R. Yando Zakaria dan Noer Fauzi (2001) "Pembaruan Desa dan Agraria Dalam Konteks Otonomi Daerah" Jurnal Analisis Sosial 6(2):89-110.
Naskah sepenuhnya secara bebas dapat diunduh dari https://drive.google.com/file/d/1r1Oj3r2aTAdLFiKroKPP6ZTYRGqz2Xip/view?usp=sharing
"…… pemerintahan merupakan sebuah pertunjukan tentang pengelolaan sumber-sumber alam, orang, barang, dan uang, dengan para pengelola negara sebagai pemain panggungnya dan rakyat sebagai pengamat dan pembayar karcis pertunjukan. Partisipasi rakyat, paling jauh, adalah sebagai komentator atau kritikus pertunjukan. Ajakan pembaruan cara dan agenda pemerintahan dengan demikian bersifat mudah-mudahan, penuh harap pada para pengelola negara yang baru serta pada ketentuan-ketentuan yang dihasilkannya; sebuah koor nyaring dari bawah panggung tentang reformasi, yang tetap takzim pada akar kata itu: perintah.

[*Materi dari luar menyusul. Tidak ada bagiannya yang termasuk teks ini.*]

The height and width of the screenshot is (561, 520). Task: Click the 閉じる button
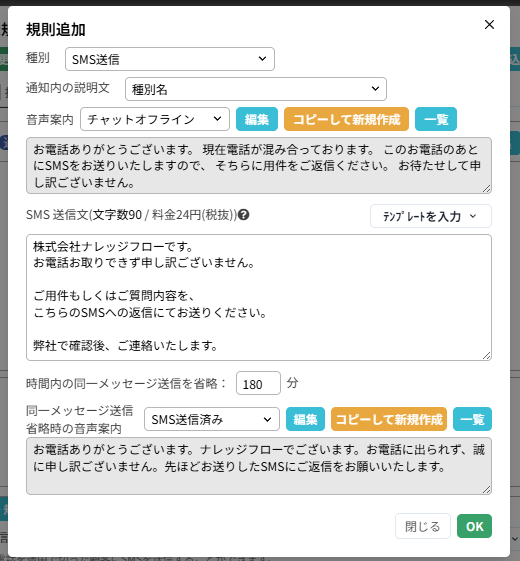[x=423, y=526]
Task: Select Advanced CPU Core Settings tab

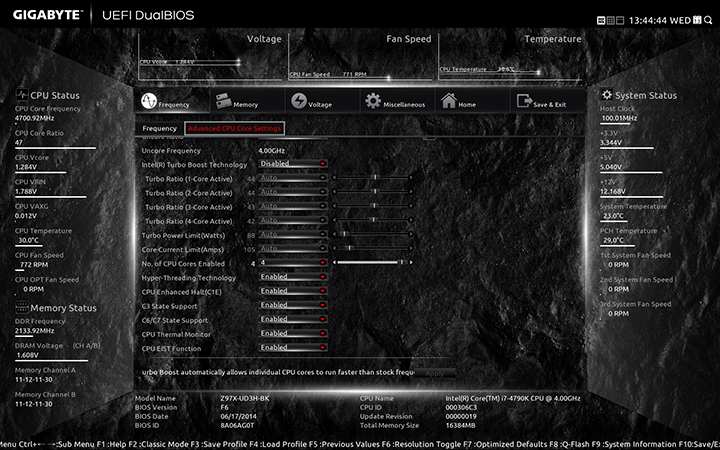Action: (x=234, y=128)
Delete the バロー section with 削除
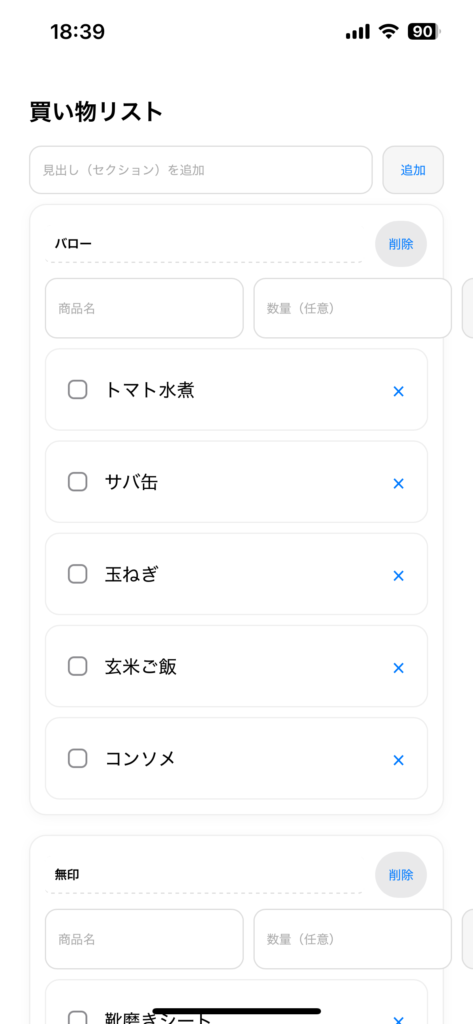473x1024 pixels. [x=401, y=244]
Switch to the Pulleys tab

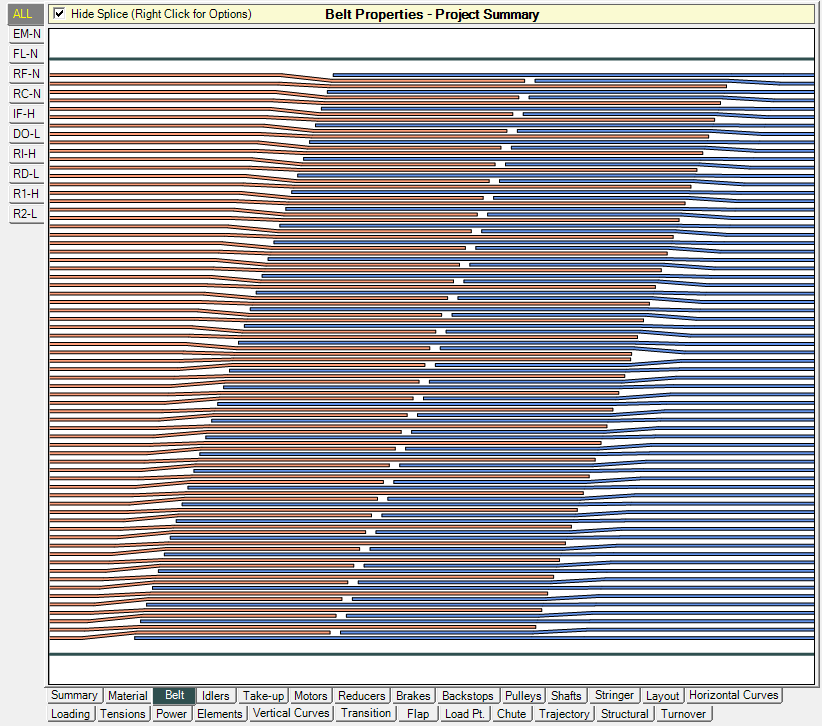[523, 696]
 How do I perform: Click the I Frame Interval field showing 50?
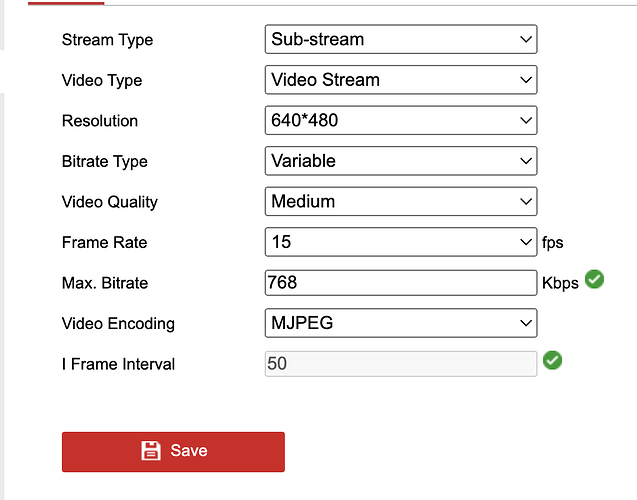coord(401,364)
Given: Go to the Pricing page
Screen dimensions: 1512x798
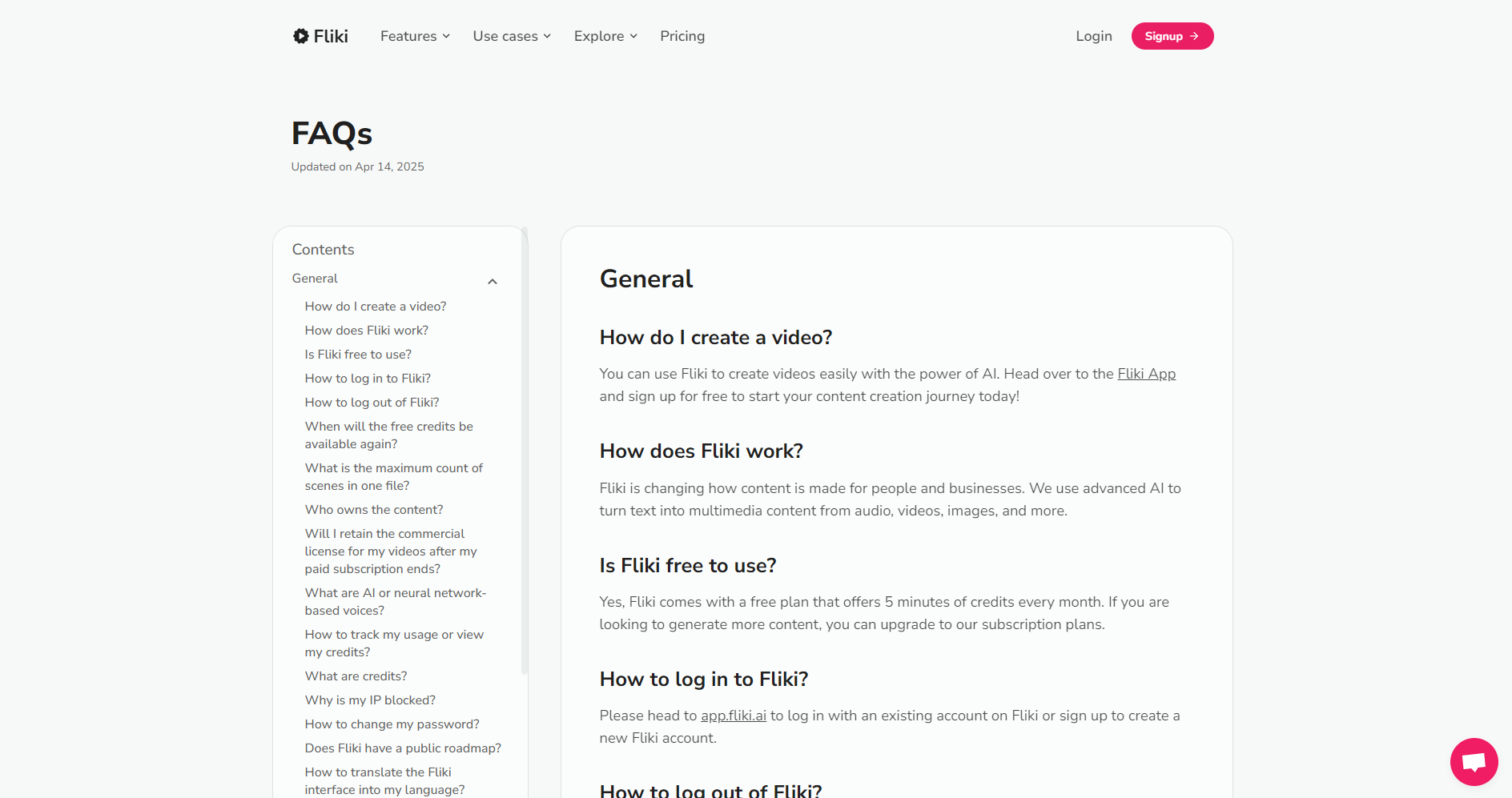Looking at the screenshot, I should click(x=682, y=36).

Pengurusan merupakan suatu konsep tandingan yang sangat akrab bagi penutur bahasa Indonesia, dan mengacu kepada konsep pokok yang lebih jitu: urus. Setelah sejarah membuktikan kegagalan dari pengelolaan perubahan tanpa-rakyat selama tiga puluh tahun, penggantian orang, perombakan dekorasi panggung dan atau skenario baru saja mengandungi risiko kegagalan yang sama, selama rakyat sendiri tidak aktif dan tidak berkesungguhan mengurus apa yang menjadi persyaratan kehidupannya."
(Hendro Sangkoyo, "Pemenuhan Syarat-syarat Sosial dan Ekologis sebagai Agenda Pokok Pengurusan Masyarakat dan Wilayah," Kertas Posisi Konsorsium Pembaruan Agraria No. 8/2000.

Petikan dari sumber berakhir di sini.